A Câmara dos Comuns do Canadá aprovou o Projeto de Lei C-09, conhecido como Lei de Combate ao Ódio, na última quarta-feira. A medida, que estabelece punições para crimes motivados por ódio com base em raça, religião, gênero e outras características, segue para o Senado. A votação ficou em 186 a 137.

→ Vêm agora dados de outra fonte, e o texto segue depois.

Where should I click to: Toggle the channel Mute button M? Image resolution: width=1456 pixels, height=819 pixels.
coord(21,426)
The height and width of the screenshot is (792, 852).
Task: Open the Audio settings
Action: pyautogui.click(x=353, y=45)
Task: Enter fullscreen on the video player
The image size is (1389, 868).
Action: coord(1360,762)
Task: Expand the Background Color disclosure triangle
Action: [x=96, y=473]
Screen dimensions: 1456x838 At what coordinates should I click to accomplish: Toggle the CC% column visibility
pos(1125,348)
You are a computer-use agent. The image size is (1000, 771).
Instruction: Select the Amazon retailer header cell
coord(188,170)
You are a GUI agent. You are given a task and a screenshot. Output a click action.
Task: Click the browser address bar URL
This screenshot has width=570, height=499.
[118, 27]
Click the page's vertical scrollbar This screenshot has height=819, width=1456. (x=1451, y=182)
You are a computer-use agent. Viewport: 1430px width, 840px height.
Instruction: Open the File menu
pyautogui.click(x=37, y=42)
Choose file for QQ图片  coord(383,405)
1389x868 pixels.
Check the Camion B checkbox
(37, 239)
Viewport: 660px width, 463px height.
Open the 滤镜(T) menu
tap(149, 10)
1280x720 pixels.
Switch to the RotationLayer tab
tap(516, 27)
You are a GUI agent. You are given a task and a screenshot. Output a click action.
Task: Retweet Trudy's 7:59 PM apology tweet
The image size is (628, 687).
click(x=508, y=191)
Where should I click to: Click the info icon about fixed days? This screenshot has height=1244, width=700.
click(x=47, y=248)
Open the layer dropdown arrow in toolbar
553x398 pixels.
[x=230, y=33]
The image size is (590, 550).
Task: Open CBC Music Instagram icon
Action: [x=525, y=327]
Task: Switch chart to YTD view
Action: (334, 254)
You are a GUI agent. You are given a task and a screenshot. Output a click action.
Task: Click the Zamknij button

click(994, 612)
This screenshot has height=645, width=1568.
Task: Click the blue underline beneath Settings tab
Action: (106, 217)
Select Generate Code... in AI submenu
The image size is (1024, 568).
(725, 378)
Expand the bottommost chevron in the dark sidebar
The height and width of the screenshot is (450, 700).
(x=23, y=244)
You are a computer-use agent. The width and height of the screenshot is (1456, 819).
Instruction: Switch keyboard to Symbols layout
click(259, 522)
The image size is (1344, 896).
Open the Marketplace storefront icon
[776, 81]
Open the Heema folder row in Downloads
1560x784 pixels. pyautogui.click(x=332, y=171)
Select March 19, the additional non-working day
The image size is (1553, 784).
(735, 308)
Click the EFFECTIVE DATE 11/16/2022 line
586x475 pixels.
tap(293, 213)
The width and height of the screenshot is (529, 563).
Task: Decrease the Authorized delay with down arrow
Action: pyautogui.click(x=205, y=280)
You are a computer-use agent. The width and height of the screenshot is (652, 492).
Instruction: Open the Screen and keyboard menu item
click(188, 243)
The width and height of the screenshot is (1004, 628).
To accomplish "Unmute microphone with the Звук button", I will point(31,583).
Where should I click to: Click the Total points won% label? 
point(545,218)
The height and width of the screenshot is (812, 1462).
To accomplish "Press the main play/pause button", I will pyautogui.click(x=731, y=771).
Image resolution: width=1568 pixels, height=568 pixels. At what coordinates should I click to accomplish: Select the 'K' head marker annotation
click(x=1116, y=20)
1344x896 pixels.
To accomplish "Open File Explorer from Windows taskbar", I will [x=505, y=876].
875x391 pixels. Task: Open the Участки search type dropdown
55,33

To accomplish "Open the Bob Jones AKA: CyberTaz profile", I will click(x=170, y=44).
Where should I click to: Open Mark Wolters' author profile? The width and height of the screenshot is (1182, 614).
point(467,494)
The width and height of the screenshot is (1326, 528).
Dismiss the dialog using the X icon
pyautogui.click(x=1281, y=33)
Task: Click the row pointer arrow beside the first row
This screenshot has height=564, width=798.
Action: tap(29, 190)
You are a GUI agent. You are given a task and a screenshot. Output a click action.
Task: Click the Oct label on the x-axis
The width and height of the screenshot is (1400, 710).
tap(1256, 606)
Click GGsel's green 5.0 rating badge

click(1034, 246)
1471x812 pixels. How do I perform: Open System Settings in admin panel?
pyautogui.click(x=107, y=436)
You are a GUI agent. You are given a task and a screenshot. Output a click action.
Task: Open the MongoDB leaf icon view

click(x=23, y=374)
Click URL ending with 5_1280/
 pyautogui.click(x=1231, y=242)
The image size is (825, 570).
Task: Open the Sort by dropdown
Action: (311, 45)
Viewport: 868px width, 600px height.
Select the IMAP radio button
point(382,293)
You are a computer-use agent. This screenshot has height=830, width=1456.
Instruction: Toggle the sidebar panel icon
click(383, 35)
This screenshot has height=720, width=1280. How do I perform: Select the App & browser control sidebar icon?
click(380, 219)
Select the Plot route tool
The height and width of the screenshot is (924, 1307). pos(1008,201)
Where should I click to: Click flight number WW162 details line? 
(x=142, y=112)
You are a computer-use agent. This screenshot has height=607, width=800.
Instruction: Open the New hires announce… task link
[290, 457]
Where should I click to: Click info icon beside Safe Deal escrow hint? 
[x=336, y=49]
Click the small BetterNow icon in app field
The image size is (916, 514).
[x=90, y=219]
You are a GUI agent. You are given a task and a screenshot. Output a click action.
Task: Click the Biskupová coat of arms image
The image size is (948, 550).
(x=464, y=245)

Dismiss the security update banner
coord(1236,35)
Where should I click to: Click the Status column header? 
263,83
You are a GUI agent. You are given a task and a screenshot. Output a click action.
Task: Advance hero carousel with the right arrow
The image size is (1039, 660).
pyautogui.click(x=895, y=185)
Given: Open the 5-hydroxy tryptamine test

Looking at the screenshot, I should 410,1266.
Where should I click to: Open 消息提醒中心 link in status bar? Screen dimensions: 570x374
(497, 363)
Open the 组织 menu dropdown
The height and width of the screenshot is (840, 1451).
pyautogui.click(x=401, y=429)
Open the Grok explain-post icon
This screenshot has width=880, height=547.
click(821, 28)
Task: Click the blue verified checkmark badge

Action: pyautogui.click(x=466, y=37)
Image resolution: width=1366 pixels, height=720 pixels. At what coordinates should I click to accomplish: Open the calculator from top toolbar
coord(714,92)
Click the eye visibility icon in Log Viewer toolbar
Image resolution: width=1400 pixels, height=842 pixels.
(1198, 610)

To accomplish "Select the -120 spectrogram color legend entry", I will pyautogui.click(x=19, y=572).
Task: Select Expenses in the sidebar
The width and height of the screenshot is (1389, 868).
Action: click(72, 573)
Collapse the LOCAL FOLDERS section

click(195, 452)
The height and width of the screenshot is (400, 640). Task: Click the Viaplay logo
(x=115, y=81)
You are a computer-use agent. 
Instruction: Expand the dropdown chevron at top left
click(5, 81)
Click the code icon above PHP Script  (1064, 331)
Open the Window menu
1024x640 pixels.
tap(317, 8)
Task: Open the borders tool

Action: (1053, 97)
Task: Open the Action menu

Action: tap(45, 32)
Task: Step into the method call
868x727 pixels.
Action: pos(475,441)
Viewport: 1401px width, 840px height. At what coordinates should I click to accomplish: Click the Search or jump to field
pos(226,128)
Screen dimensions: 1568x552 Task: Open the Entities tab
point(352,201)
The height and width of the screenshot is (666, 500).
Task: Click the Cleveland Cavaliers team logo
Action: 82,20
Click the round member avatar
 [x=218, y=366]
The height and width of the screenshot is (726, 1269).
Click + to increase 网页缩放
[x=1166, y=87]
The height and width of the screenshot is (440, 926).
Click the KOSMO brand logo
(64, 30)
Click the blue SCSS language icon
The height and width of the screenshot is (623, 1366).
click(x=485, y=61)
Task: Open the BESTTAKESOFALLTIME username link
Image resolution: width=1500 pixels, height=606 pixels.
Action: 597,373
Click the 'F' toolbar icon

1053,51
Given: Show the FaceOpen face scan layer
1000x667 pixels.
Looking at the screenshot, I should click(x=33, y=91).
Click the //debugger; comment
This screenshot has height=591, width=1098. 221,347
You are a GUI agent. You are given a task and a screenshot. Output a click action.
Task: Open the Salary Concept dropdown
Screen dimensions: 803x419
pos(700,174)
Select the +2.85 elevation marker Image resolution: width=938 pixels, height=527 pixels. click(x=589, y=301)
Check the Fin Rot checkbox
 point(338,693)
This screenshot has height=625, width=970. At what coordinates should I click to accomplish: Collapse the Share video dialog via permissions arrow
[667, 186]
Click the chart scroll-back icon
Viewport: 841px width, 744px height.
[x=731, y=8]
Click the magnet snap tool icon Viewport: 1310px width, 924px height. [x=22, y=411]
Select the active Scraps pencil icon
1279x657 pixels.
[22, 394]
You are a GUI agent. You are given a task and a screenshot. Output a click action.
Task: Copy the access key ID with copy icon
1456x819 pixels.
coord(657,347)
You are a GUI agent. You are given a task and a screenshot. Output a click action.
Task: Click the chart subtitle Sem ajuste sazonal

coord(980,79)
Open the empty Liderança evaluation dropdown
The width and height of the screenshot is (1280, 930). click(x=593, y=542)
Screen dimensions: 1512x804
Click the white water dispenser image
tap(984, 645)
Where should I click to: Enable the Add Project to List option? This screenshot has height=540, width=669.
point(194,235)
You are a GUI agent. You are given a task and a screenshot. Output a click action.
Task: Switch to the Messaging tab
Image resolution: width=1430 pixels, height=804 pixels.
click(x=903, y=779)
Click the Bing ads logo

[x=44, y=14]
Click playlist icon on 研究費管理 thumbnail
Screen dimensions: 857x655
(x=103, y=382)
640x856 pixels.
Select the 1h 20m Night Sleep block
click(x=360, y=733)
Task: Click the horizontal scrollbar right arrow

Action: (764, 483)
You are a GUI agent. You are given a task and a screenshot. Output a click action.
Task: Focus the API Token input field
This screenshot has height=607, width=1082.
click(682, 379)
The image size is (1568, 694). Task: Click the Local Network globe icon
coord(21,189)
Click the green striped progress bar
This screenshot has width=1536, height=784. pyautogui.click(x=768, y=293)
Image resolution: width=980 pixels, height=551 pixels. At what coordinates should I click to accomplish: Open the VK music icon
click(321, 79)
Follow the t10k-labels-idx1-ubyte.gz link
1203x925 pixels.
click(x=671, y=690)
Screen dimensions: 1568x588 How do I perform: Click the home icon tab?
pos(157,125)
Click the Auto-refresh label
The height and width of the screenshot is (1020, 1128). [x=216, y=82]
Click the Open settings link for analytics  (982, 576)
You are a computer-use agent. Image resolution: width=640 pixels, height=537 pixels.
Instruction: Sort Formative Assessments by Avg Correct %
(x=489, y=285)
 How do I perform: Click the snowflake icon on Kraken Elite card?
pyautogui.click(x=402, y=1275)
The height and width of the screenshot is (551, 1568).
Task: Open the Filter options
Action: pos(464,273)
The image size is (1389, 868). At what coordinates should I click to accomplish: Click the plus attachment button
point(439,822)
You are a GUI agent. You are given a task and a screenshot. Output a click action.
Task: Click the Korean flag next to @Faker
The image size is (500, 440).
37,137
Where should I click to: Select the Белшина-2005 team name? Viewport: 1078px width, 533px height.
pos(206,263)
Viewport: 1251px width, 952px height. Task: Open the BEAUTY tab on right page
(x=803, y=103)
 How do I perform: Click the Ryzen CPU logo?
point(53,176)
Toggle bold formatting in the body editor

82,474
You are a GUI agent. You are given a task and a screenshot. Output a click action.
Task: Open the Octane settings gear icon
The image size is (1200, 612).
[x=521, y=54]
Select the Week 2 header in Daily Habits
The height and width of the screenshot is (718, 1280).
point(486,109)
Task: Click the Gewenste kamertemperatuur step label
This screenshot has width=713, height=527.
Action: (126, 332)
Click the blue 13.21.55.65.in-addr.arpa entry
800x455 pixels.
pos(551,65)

O projeto foi apoiado por parlamentares dos partidos Liberal e Bloco Quebequense, enquanto os Conservadores, Novo Democrático e Verde votaram contrariamente. A proposta também prevê sanções para impedir o acesso de pessoas a templos, escolas, residências de idosos e cemitérios de grupos protegidos.

Entre as mudanças, o texto revoga uma cláusula do Código Penal que protegia expressões de boa-fé com base em textos religiosos, o que gerou críticas de lideranças religiosas. Organizações cristãs das quais partem vozes de oposição apontam riscos à liberdade de expressão de fé.

Para entrar em vigor, o projeto ainda precisa ser aprovado pelo Senado, que deve retomar atividades em 14 de abril. Em caso de aprovação, a lei passaria a vigorar conforme o conteúdo aprovado pela Câmara. As dúvidas sobre impactos legais permanecem entre líderes religiosos e especialistas.

Reação das entidades religiosas e status

Lideranças católicas destacam preocupações com a retirada da defesa de boa-fé em textos religiosos, citando insegurança jurídica para fiéis, educadores e clérigos. A aprovação no Senado será observada com atenção por grupos religiosos e pela sociedade civil.